=== Section Start ===

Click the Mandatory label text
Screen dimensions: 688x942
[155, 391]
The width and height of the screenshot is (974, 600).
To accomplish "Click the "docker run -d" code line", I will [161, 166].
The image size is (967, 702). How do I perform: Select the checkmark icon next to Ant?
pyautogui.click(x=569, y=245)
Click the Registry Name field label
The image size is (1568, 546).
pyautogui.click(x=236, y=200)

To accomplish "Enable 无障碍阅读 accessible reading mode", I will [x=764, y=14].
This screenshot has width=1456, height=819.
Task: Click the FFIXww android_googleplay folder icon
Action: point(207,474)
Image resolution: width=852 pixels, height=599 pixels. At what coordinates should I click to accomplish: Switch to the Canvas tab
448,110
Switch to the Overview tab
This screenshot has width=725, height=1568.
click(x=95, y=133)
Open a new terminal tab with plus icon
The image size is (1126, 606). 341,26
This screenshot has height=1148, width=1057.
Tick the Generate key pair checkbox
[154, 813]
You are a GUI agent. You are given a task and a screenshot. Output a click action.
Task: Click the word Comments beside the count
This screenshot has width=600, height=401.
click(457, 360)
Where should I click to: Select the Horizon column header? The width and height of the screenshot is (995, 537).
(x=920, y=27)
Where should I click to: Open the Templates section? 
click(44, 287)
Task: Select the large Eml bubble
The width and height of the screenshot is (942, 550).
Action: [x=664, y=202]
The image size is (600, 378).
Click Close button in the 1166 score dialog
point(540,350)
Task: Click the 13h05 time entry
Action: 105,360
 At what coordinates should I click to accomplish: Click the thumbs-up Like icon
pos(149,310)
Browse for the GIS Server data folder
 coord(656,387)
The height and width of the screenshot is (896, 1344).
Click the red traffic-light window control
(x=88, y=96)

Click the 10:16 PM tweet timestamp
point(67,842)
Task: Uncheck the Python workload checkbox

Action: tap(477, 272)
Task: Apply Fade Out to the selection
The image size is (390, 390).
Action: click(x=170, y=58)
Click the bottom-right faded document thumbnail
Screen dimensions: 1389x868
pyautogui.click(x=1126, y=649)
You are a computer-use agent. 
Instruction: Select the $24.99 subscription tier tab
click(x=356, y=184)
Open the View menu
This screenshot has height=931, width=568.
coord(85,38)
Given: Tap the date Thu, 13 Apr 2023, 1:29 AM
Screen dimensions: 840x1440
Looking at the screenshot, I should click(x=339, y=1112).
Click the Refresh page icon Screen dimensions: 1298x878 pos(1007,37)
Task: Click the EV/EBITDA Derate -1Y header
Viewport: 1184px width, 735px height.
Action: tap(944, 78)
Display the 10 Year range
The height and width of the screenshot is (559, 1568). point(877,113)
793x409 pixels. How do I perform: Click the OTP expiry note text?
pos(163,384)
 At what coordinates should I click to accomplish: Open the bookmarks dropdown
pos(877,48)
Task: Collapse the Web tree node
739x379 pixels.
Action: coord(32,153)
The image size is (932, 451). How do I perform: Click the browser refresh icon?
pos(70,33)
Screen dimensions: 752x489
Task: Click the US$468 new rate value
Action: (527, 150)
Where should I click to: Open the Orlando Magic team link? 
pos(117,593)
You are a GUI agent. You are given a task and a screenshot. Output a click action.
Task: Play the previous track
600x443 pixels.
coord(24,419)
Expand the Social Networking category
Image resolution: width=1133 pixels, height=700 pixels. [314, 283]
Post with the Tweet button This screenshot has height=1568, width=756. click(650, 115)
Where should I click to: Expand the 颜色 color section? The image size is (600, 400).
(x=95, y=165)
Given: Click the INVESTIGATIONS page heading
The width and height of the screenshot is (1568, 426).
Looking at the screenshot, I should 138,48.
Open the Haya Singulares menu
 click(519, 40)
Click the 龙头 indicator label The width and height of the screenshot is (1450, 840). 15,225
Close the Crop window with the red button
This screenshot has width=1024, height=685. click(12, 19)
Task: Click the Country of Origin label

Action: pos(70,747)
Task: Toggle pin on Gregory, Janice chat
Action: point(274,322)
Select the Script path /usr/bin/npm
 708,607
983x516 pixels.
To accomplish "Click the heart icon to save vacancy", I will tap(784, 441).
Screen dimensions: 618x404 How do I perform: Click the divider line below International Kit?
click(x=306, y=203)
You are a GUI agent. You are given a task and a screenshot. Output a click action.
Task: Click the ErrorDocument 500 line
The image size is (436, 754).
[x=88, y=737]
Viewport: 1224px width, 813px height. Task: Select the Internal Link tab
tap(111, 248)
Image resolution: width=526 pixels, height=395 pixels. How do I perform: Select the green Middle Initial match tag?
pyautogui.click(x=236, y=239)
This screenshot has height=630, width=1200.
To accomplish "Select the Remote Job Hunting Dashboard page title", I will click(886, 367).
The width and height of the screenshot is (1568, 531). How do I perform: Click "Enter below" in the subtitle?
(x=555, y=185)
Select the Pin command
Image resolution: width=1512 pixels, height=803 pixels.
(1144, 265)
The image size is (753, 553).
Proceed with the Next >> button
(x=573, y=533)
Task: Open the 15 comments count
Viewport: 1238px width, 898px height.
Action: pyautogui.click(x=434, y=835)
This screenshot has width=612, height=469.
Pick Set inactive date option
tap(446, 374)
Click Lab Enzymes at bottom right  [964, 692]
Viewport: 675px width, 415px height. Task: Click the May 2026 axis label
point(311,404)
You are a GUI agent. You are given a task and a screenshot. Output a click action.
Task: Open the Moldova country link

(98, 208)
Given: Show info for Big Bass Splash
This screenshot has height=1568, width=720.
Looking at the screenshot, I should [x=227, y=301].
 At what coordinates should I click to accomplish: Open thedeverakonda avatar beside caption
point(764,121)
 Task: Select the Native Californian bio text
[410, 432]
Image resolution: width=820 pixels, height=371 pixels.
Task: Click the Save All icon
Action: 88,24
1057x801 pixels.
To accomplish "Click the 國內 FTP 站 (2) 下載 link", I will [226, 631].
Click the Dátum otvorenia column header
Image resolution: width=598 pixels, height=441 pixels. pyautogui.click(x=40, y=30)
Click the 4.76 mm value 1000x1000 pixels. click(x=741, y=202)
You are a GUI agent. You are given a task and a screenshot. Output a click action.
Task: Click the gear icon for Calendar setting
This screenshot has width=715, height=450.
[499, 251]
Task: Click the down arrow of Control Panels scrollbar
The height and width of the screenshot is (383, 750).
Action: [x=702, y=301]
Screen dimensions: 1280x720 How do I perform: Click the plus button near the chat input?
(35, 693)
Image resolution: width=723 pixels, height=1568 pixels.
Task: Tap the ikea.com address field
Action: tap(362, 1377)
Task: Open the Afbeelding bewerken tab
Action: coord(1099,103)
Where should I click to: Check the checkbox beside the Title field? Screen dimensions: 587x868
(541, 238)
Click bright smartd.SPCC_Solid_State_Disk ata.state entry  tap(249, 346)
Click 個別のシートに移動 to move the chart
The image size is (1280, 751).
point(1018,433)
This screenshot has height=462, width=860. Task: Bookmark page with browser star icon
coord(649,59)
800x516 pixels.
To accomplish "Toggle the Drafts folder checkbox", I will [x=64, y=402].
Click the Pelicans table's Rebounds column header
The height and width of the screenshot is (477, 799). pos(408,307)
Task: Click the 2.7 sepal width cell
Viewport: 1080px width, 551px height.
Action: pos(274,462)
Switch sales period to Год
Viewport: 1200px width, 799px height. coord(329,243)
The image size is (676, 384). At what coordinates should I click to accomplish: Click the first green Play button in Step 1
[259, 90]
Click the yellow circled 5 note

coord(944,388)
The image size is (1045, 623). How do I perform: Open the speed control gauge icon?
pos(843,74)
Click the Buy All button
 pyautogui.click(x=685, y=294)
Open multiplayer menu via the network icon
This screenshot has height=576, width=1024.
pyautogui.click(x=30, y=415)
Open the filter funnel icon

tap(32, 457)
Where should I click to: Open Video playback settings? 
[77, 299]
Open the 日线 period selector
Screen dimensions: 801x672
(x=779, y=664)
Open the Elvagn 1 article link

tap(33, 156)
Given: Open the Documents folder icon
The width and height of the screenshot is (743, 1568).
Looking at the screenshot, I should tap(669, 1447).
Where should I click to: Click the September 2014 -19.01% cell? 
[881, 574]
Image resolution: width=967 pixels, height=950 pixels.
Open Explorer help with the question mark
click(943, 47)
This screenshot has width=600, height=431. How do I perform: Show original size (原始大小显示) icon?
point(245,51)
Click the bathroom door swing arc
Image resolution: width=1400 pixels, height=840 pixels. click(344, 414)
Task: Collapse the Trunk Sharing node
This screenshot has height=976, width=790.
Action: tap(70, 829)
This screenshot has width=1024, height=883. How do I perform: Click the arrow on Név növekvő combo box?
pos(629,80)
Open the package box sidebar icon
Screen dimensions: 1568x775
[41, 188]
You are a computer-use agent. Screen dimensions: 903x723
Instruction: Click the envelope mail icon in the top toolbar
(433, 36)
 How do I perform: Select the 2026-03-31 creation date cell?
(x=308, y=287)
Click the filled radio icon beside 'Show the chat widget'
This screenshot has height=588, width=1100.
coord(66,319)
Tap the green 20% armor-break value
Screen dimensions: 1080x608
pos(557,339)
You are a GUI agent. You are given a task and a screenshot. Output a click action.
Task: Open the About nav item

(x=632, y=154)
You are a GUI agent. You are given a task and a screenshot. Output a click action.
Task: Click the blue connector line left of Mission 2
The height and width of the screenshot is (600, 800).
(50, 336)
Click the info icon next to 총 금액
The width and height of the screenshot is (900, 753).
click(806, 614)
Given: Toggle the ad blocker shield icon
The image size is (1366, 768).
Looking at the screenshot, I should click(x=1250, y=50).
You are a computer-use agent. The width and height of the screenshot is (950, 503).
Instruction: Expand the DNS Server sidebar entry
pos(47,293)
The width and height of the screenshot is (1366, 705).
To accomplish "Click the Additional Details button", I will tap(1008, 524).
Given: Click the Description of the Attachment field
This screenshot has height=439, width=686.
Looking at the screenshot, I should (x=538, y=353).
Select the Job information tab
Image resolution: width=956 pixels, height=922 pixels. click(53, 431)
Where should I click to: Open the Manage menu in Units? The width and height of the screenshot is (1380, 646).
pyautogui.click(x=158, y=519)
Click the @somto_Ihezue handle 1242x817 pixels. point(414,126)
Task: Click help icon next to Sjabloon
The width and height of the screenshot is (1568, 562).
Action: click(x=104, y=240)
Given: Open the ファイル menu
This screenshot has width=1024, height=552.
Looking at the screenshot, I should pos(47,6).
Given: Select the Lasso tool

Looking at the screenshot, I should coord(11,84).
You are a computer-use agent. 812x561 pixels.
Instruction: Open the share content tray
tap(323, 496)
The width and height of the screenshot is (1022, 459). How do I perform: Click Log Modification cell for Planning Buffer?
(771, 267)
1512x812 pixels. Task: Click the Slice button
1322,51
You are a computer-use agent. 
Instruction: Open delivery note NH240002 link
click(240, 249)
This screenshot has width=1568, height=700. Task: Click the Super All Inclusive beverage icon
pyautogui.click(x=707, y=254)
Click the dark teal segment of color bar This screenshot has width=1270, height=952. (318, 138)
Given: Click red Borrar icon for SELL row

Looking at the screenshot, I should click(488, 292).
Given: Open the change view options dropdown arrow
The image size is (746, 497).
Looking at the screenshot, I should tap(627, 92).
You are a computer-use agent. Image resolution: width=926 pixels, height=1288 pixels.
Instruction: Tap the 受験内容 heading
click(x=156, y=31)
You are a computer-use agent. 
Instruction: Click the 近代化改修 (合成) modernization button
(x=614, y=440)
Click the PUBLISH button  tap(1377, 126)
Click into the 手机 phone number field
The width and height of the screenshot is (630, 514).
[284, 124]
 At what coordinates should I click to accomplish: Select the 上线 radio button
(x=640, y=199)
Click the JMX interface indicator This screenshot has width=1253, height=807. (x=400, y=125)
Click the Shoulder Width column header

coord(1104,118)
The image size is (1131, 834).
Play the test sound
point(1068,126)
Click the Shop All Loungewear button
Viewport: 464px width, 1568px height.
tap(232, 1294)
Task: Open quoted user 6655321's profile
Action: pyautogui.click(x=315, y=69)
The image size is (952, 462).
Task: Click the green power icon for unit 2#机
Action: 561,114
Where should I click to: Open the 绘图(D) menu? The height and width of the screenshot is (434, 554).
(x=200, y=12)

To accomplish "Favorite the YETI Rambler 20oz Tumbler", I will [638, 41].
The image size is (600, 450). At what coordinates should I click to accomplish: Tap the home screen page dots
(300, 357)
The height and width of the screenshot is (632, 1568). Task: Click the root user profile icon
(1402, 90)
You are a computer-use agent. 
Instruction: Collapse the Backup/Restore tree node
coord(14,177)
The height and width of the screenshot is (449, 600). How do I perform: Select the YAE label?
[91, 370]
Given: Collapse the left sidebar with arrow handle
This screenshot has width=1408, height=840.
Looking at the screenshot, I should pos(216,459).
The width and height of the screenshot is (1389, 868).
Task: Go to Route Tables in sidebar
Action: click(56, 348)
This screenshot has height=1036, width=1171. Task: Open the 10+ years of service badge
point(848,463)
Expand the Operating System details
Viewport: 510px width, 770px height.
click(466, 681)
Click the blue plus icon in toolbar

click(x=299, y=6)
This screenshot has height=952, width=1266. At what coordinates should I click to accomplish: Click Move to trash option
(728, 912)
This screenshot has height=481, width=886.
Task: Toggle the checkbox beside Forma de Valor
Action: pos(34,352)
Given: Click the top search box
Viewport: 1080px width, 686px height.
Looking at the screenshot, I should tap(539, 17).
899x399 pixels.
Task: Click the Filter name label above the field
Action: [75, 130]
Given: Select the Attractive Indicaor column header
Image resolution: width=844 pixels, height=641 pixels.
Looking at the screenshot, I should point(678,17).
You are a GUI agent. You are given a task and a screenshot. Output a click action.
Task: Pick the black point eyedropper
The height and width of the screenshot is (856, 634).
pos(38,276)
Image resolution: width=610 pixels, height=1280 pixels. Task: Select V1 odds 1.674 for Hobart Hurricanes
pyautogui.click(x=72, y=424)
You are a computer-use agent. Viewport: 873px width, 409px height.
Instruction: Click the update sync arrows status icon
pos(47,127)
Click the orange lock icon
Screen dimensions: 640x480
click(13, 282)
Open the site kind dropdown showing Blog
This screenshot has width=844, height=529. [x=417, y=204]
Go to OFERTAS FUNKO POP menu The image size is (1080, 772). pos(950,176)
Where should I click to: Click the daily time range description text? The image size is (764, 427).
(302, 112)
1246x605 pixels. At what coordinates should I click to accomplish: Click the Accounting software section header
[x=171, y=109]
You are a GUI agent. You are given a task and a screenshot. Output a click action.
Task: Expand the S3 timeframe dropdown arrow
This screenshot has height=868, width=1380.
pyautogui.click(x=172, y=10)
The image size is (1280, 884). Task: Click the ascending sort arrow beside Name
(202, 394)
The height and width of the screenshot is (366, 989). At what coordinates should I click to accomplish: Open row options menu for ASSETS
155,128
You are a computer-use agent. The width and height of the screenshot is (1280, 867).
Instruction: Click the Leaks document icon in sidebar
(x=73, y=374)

=== Section End ===

> **What this task involves**
Within the data above, determine the number of lines that contain the word "computer"; write only that number.

> **Solution for this task**
10